DOCUMENT EXCERPT >>
☆ ☆ ☆ ☆ ☆

Posted December. 30, 2009 01:16,   

한국어

“Building a strong and big country” has been North Korea’s core slogan used on its people over the past decade along with its “military-first” policy.

A decade ago, Pyongyang started proclaiming that it will “open the door to a strong and big country by 2012.” With two years to go until the target year, however, the slogan could turn hollow as the North is showing signs of retreating from its goal.

The core logic of building a strong and big nation was creating a strong economy. Coined in 1998, the term “strong and big nation” was defined by the North as encompassing political, ideological, military and economic power.

Pyongyang said that since it has become a political, ideological and military power, it needed only to raise its economy. Accordingly, the core of its policies was focused on building a powerful economy.

The term “economic power” is disappearing in North Korean media reports, however.

A classic example is Uriminjokggiri (only among our folks), North Korea’s propaganda Web site geared toward other countries.

The site redefined a strong and big nation excluding economic power in the article, “The Symbol of Juche’s (self-reliance) Socialist, Strong and Big Nation.”

“A strong and big nation does not mean a country with a large land area, high population, and a certain level of social life, but one that is strong and where all things prosper, and its people live without envying others,” the article said.

☆ ☆ ☆ ☆ ☆

COLLECTED MATERIAL >>
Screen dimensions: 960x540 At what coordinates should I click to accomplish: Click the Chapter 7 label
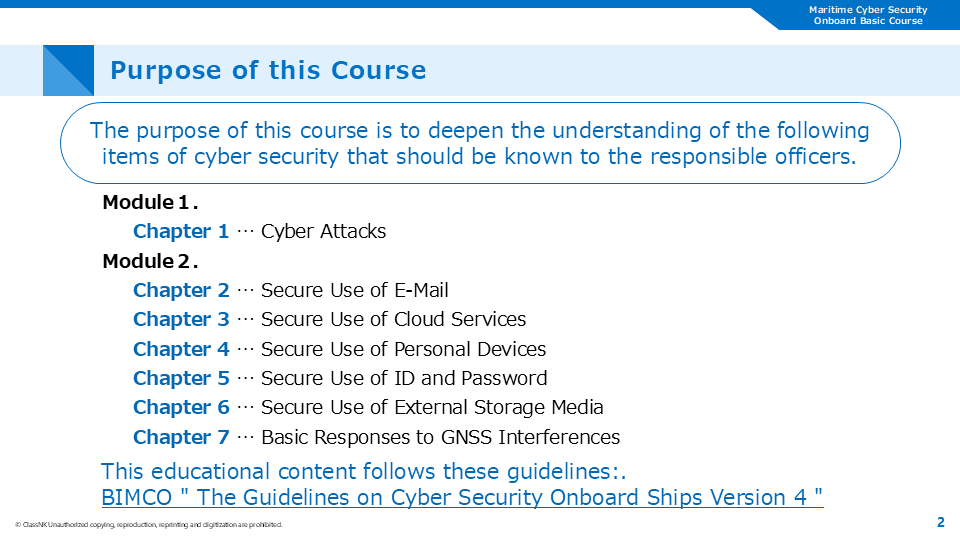coord(181,437)
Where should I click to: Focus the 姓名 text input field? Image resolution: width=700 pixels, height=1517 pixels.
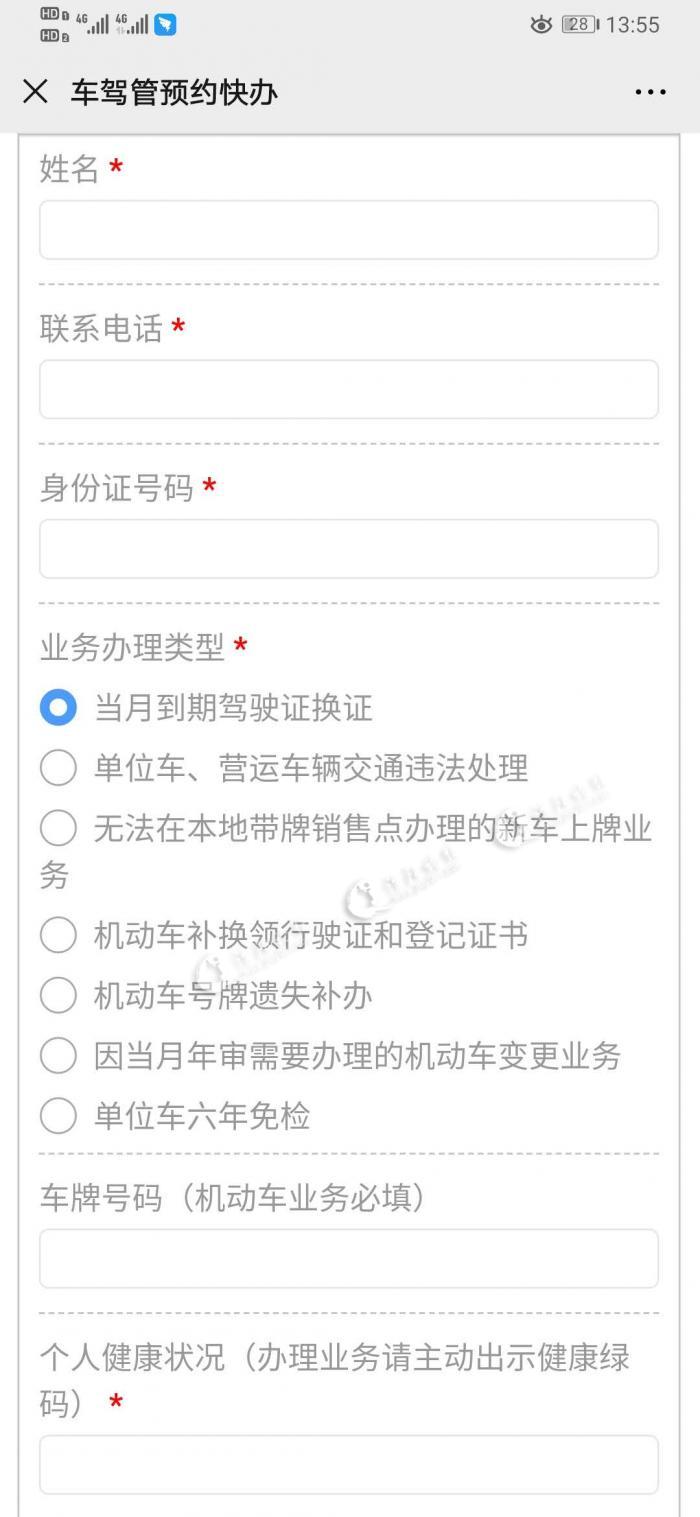tap(348, 230)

☆ ☆ ☆ ☆ ☆

WHAT IS ASKED >>
1) Summarize the article on North Korea's "strong and big country" slogan in two sentences.
2) According to the article on North Korea's slogan, in what year was the term "strong and big nation" coined?
The listing has no connection to the text.

ANSWERS BY TASK >>
1) For a decade, North Korea has made "building a strong and big country" a core slogan, promising to open the door to such a country by 2012 and defining it as political, ideological, military and economic power, with economic strength at the center of its policies. The term "economic power" is now disappearing from North Korean media, and the propaganda Web site Uriminjokggiri has redefined the strong and big nation without it.

2) 1998